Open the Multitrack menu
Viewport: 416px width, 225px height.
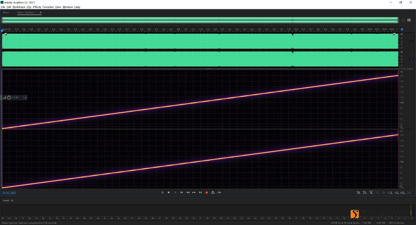tap(18, 7)
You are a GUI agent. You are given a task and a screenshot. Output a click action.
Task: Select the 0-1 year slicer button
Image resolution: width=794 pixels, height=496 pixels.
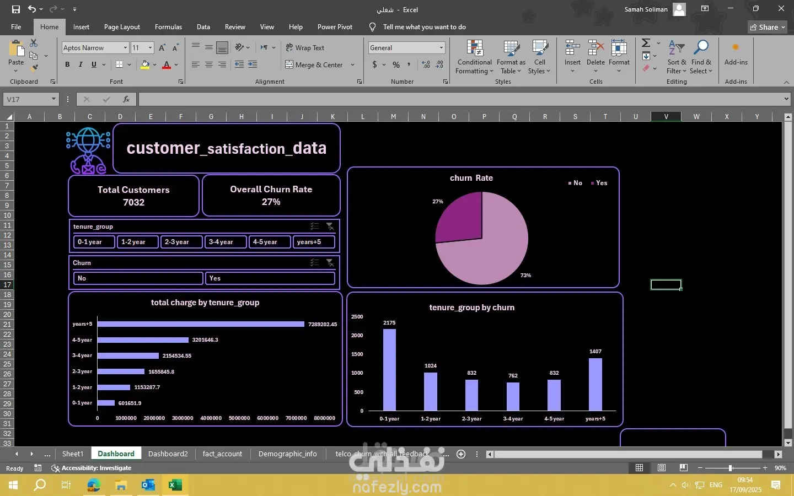pos(94,242)
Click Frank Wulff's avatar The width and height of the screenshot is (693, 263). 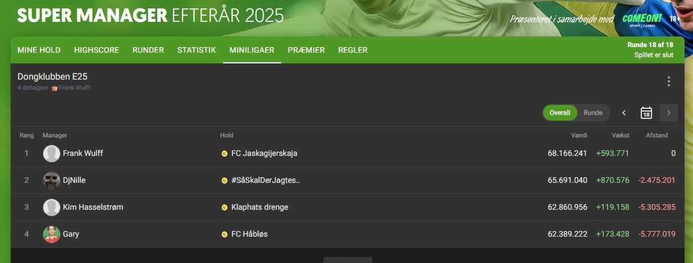pos(52,154)
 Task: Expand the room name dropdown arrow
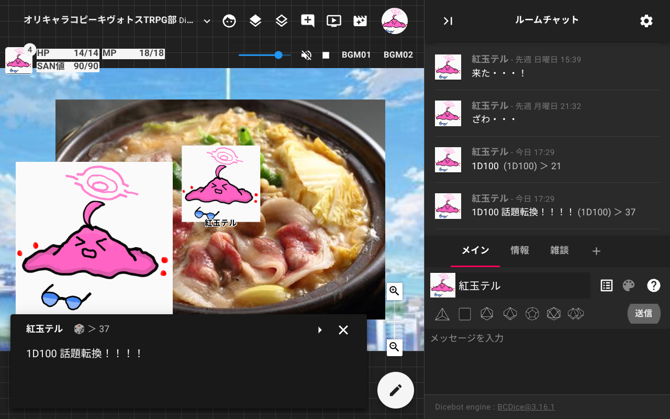click(207, 21)
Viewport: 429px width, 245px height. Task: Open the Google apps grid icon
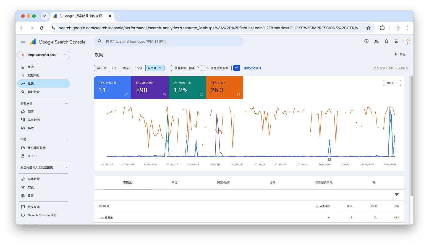pos(396,41)
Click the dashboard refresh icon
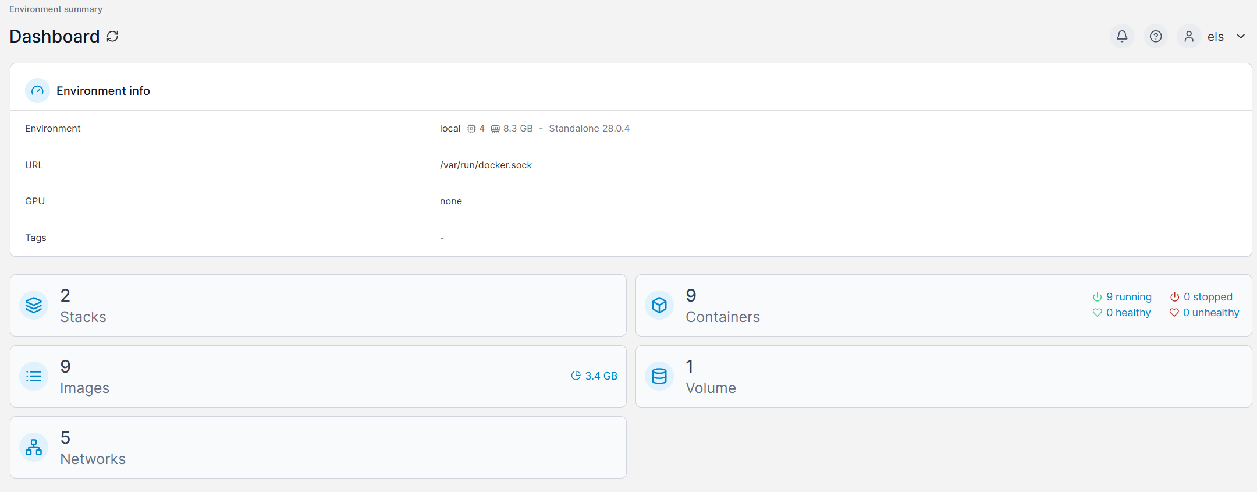 coord(113,37)
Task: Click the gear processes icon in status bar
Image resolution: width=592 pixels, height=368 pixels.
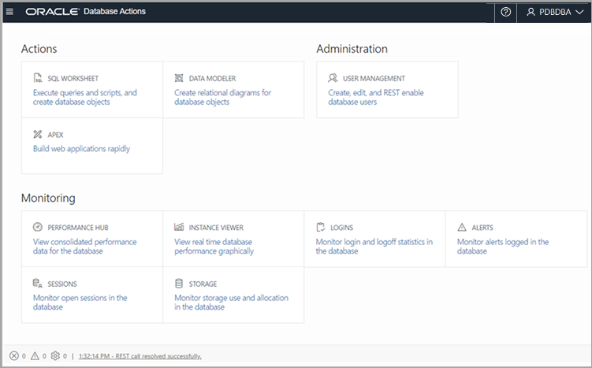Action: coord(55,356)
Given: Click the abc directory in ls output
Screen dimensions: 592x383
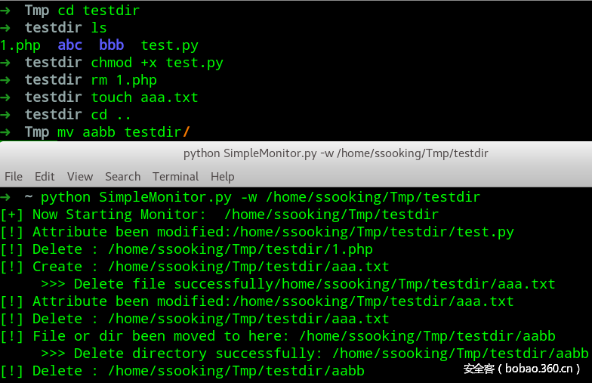Looking at the screenshot, I should pos(70,45).
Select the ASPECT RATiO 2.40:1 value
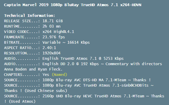The height and width of the screenshot is (105, 169). pos(49,48)
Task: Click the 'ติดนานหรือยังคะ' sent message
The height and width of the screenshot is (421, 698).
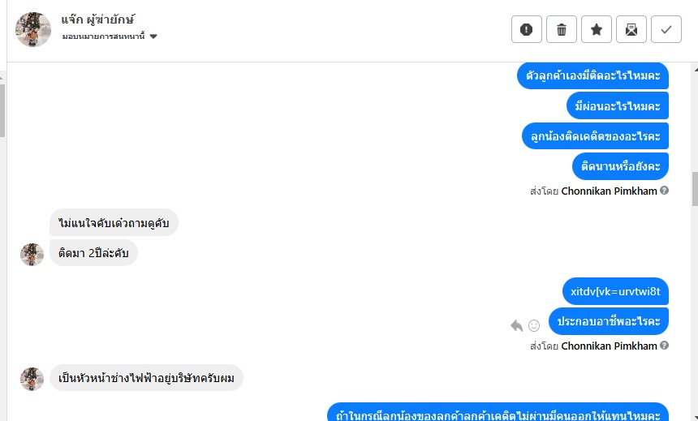Action: (620, 166)
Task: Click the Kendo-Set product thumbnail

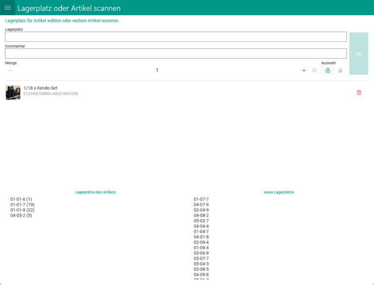Action: pyautogui.click(x=13, y=93)
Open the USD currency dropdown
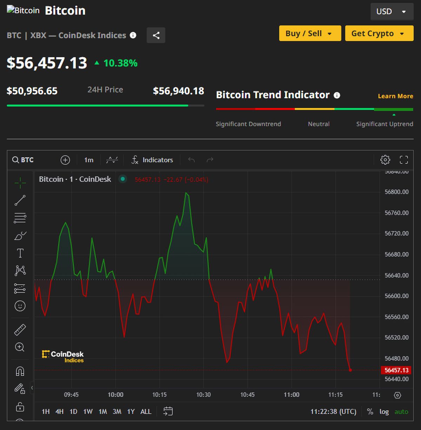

* Directions
Please rewrite the records from the line containing "Click the dashboard refresh icon" through the end of the records, inclusive, replacing "icon" with "button" and leaving everything else unchanged. Leave the pictures out of your answer.

* The response
Click the dashboard refresh button
 coord(113,37)
Task: Click the gear processes button in status bar
Image resolution: width=592 pixels, height=368 pixels.
Action: coord(55,356)
Given: Click the abc directory in ls output
Screen dimensions: 592x383
Looking at the screenshot, I should pos(70,45).
Select the ASPECT RATiO 2.40:1 value
The height and width of the screenshot is (105, 169). pos(49,48)
Task: Click the 'ติดนานหรือยังคะ' sent message
The height and width of the screenshot is (421, 698).
Action: (620, 166)
Task: Click the Kendo-Set product thumbnail

Action: pyautogui.click(x=13, y=93)
Open the USD currency dropdown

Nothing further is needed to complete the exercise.